Nimbus — Minecraft Cloud System

Distribute Nimbus services across multiple machines with cluster mode, agent nodes, placement strategies, TCP load balancing, and automatic failover.

Nimbus can distribute services across multiple machines using cluster mode. A central controller coordinates remote agent nodes that run services locally — scaling, placement, and monitoring all happen automatically. An optional TCP load balancer sits in front of your Velocity proxies so players connect to a single address.

When do I need this?

If your network runs on one machine, you don't — single-node mode handles everything. Multi-node becomes valuable when you need more RAM, CPU, or want geographic distribution across dedicated servers.

Architecture

                        Players
                           │
                 ┌─────────▼──────────┐
                 │   Load Balancer    │  :25565 (optional)
                 └─────────┬──────────┘
                           │
              ┌────────────▼────────────┐
              │    Nimbus Controller      │  nimbus-core
              │ Groups · Scaling · API    │
              └───┬──────────────┬─────┘
                  │  WebSocket   │
         ┌────────▼───┐    ┌────▼────────┐
         │ Agent 1    │    │   Agent 2   │  nimbus-agent
         │ Proxy-1    │    │ BedWars-1   │
         │ Lobby-1    │    │ BedWars-2   │
         │ Lobby-2    │    │ BedWars-3   │
         └────────────┘    └─────────────┘

How it works:

The controller (nimbus-core) manages all state — groups, scaling decisions, player routing
Agent nodes (nimbus-agent) connect via WebSocket and run Java server processes locally
When the scaling engine starts a service, it picks the best node using a placement strategy
Agents auto-download templates from the controller, launch processes, and stream state back
If a node disconnects, the controller detects it via heartbeats and reschedules services
If no remote node is available, dynamic services fall back to running locally on the controller

Service Placement Rules

Not all service types are distributed equally. Static services have persistent data (worlds, configs) stored in services/static/ and run on the controller by default — but since v0.7.0, they can be placed on remote agent nodes with state sync enabled.
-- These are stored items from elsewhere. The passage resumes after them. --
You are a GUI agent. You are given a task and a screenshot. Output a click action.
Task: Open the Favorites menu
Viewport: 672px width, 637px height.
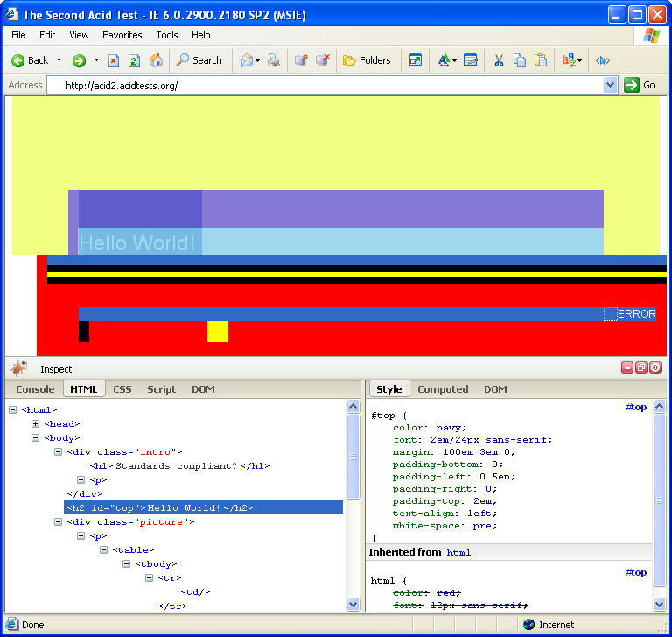pos(122,35)
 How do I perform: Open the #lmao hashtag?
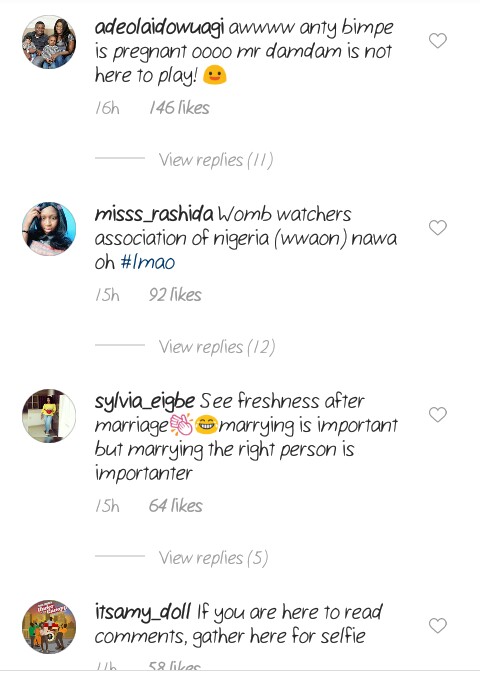click(x=148, y=262)
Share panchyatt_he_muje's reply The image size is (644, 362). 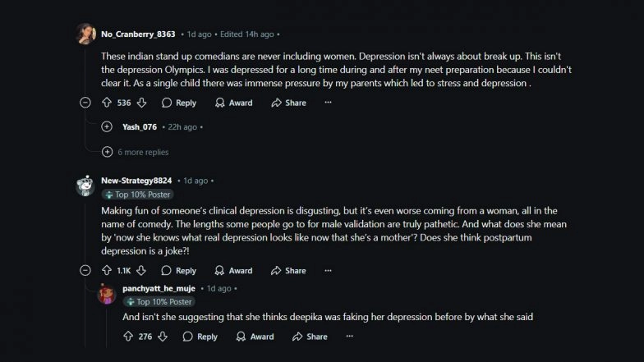[310, 336]
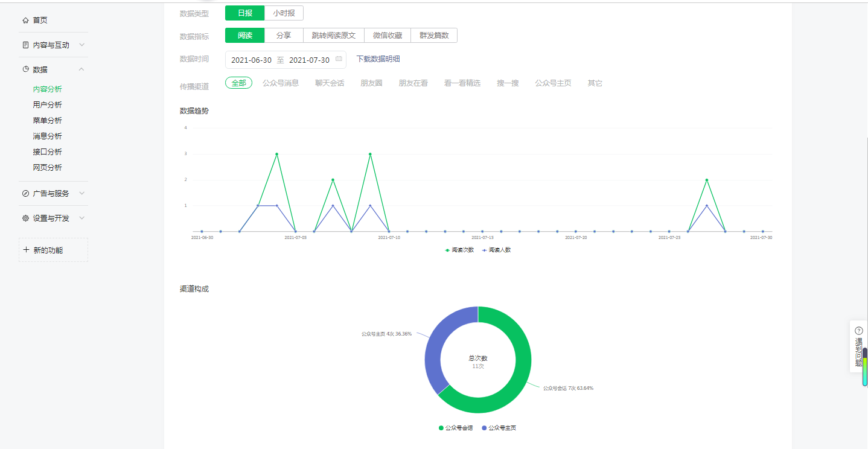
Task: Collapse the 数据 menu chevron
Action: [x=81, y=69]
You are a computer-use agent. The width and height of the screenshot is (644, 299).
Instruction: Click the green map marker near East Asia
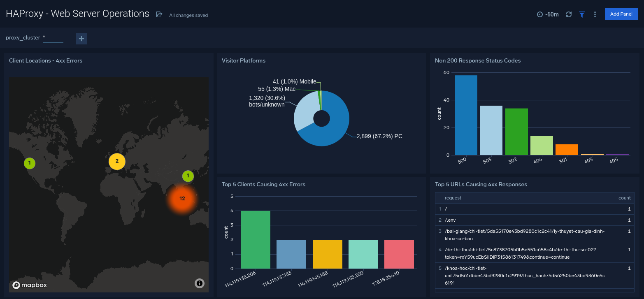[188, 176]
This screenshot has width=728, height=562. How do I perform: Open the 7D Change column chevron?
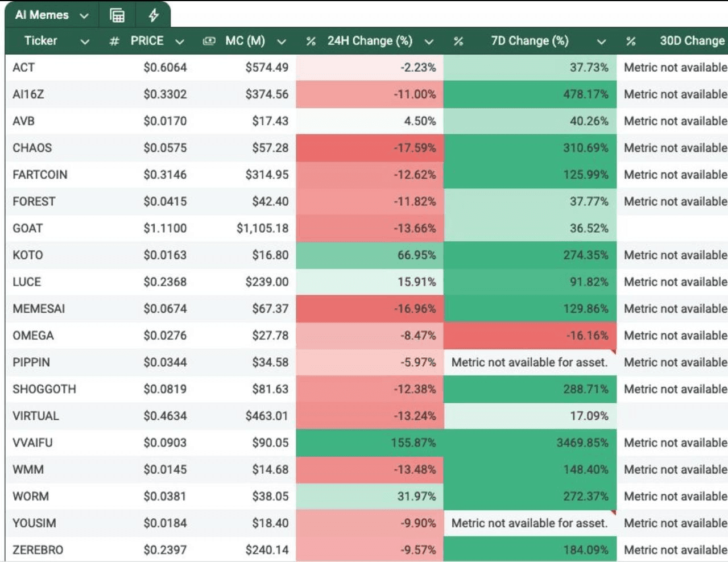601,42
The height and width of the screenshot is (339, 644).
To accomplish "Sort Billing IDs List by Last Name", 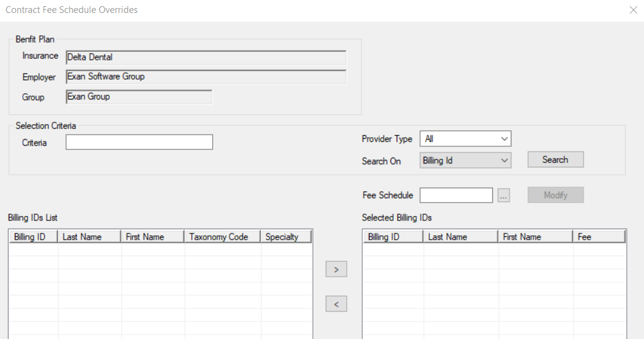I will [x=89, y=237].
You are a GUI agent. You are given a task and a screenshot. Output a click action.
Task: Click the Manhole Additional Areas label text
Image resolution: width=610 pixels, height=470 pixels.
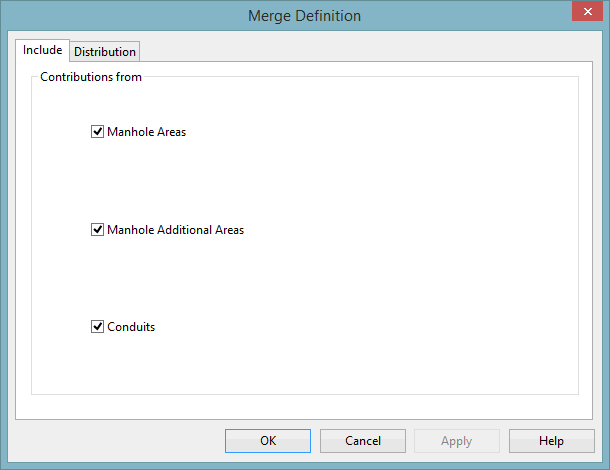click(x=175, y=230)
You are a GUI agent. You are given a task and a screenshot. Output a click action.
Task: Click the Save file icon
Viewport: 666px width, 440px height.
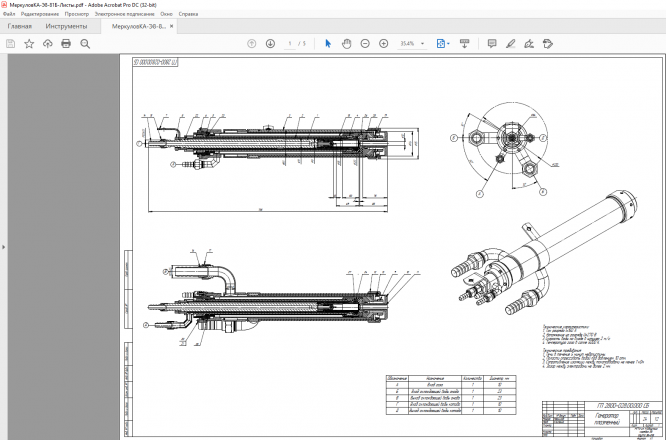[10, 44]
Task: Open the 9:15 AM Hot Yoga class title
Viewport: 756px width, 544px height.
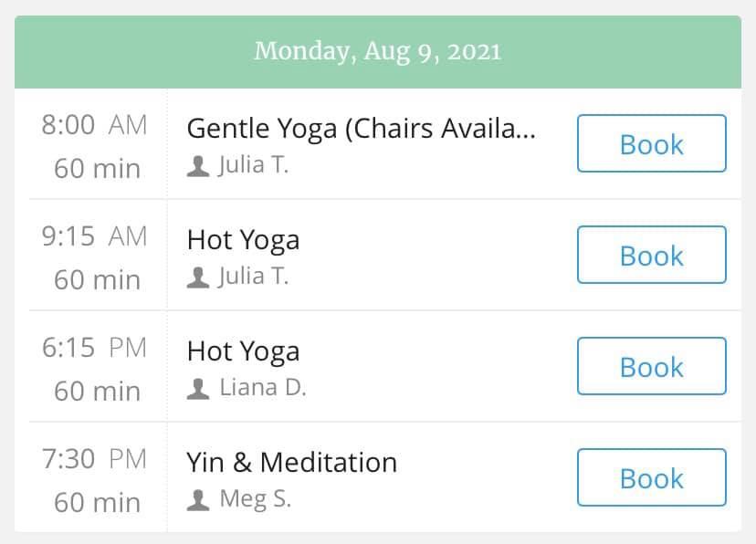Action: pyautogui.click(x=243, y=240)
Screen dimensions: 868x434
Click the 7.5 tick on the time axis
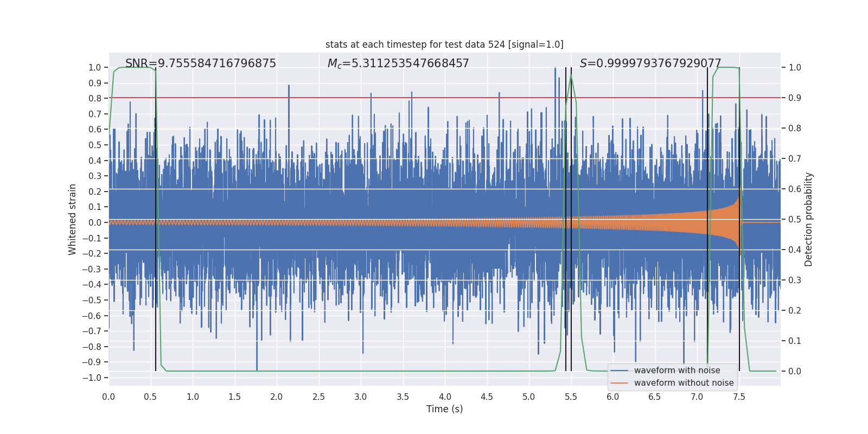[x=739, y=397]
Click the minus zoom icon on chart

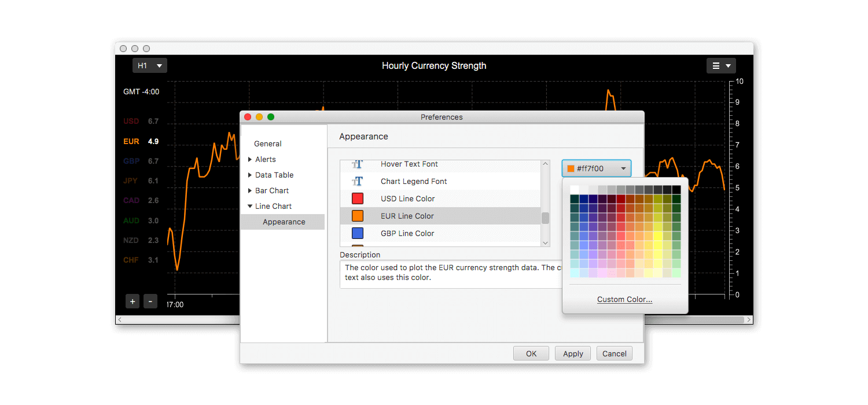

Service Type	Where it runs	Reason
Static (e.g., Lobby, Survival)	Controller (default), or any node with sync enabled	Defaults to local; remote placement requires `[group.sync]` for data persistence
Dynamic (e.g., BedWars, SkyWars)	Any node (controller or agent)	Stateless — rebuilt from template every start
Proxy (Velocity)	Any node (controller or agent)	No persistent state

By default, static services run on the controller. For remote placement, enable state sync — see State Sync.

Quick Start

1. Enable cluster mode on the controller

Nimbus

cluster enable

This generates an auth token and saves the config. Restart Nimbus to activate.

Or edit config/nimbus.toml manually:

config/nimbus.toml

[cluster]
enabled = true
token = "your-secret-token"        # shared with all agents
agent_port = 8443                   # WebSocket port for agents
bind = "0.0.0.0"
heartbeat_interval = 5000           # ms between heartbeats
node_timeout = 15000                # ms before node is considered dead
placement_strategy = "least-services"

TLS is automatic

Cluster TLS is enabled by default. On first startup Nimbus generates a self-signed certificate and the agent setup wizard automatically pins its SHA-256 fingerprint via the /api/cluster/bootstrap endpoint — no manual keytool/truststore work. See Cluster TLS & Security for the threat model, cert rotation, and advanced options (custom CA, extra SANs).

2. Set up an agent node

Install the agent on each worker machine with a single command:

Terminal

curl -fsSL https://raw.githubusercontent.com/NimbusPowered/Nimbus/main/install-agent.sh | bash

PowerShell

irm https://raw.githubusercontent.com/NimbusPowered/Nimbus/main/install-agent.ps1 | iex

The installer handles Java 21 and downloads the latest agent release. The setup wizard runs on first start and walks you through trust + config.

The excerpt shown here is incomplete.